▶ [EXTRACTED TEXT]:
>>>

Amnesty International is encouraging people to send a message of solidarity to William Hernandez--a gay activist in El Salvador who has received death threats apparently intended to deter him from campaigning--as Amnesty launches its annual Greeting Cards Campaign.

Hernandez is the director of Asociacion Entre Amigos (Between Friends Association), and he and other members of the group have received death threats.

It's believed these threats are attempts to prevent Hernandez and his colleagues from providing sex education to LGBT people and to discourage them from speaking out against human rights violations.

"The conditions under which William Hernandez and his colleagues carry out their work in El Salvador are far from ideal," said Mike Blakemore, Amnesty International's media director. "William's been threatened at gunpoint, and over the last five years the organization's office has been raided seven times. In spite of the organization reporting these raids, investigations have been superficial, and no one has been brought to justice.

"Sending a card is a simple yet effective way of offering a great sense of hope and solidarity to William and his colleagues, and it also sends a message to the authorities in El Salvador that people around the world care about the staff at this organization," Blakemore added.

According to the International Gay and Lesbian Human Rights Commission, an anonymous male made death threats over the telephone during three calls received by Entre Amigos between morning and late evening.

In one call, the person said that he wanted to speak to Hernandez and that he already knew how to reach the Entre Amigos office in order to kill him. The caller also left an accurate physical description of Hernandez.

<<<

▶ [EXERCISE A]: According to the article about William Hernandez, how many times has the organization's office been raided over the last five years?
▶ [EXERCISE B]: Retype the part of the article about William Hernandez starting with "Hernandez is the" and going on through "human rights violations.".
You won't need the lines that come after this.

▶ [DATA]:

>>>

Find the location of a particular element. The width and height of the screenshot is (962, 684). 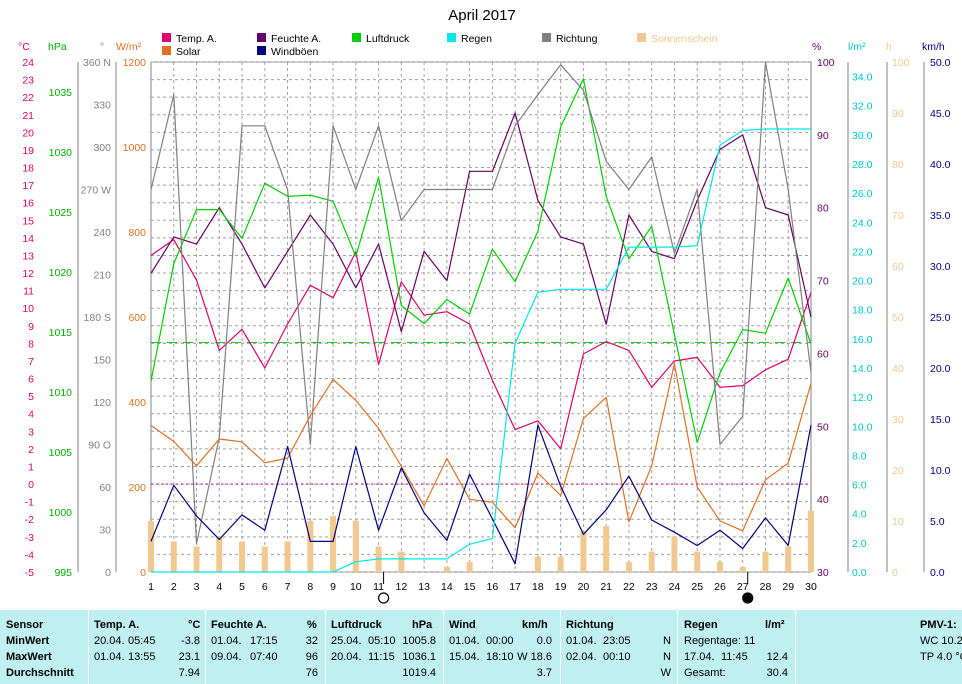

<<<
>>>

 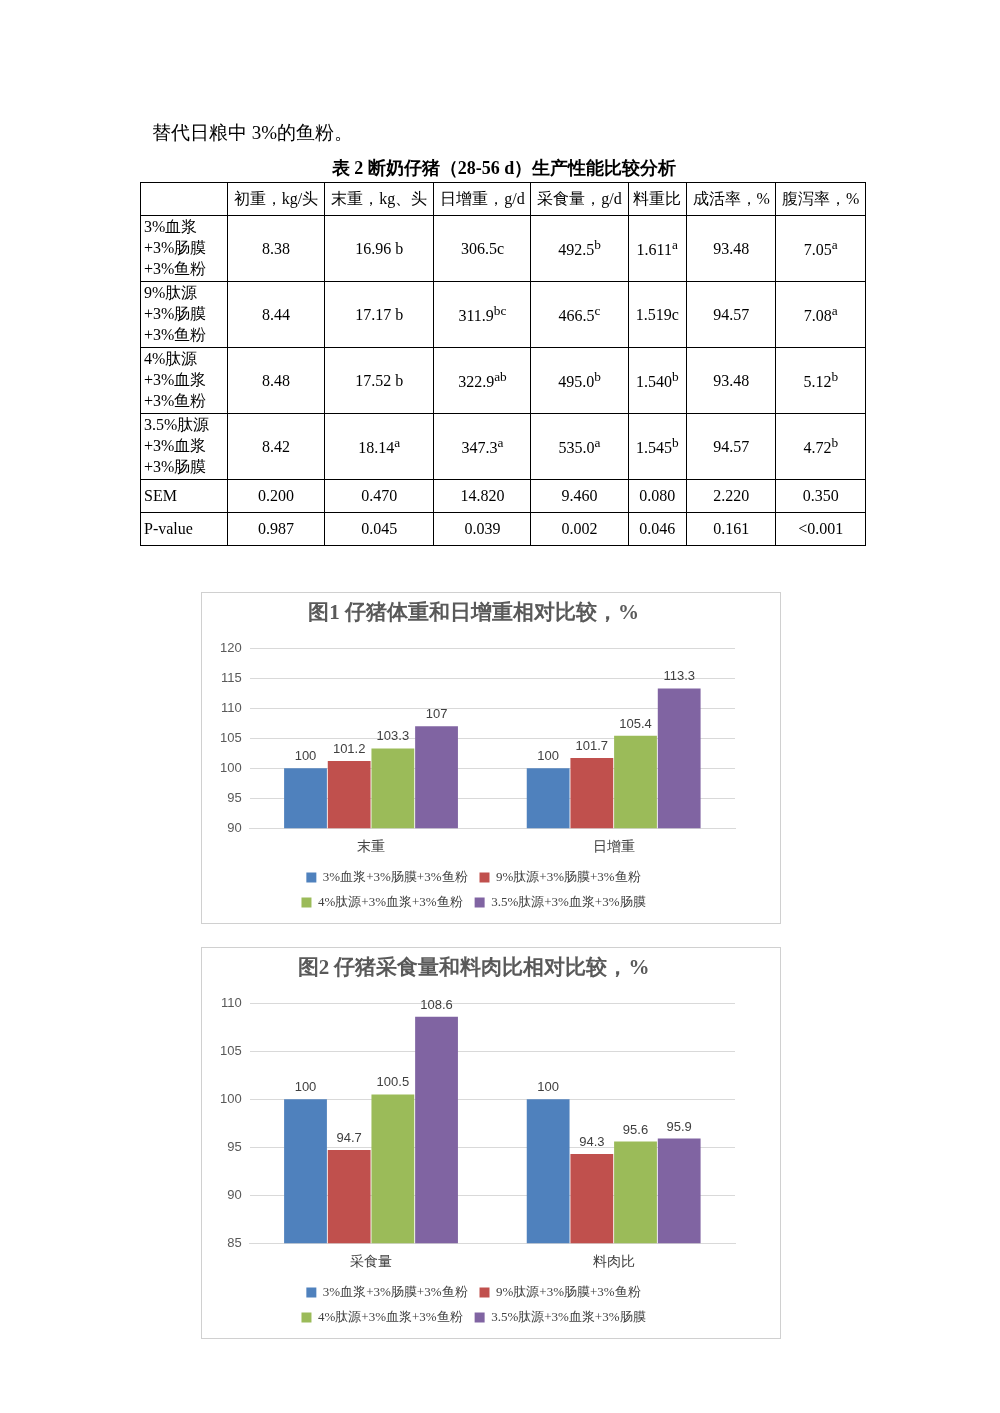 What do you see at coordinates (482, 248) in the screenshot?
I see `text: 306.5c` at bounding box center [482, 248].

<<<

▶ [REPLY A]: Seven times.

▶ [REPLY B]:
Hernandez is the director of Asociacion Entre Amigos (Between Friends Association), and he and other members of the group have received death threats.

It's believed these threats are attempts to prevent Hernandez and his colleagues from providing sex education to LGBT people and to discourage them from speaking out against human rights violations.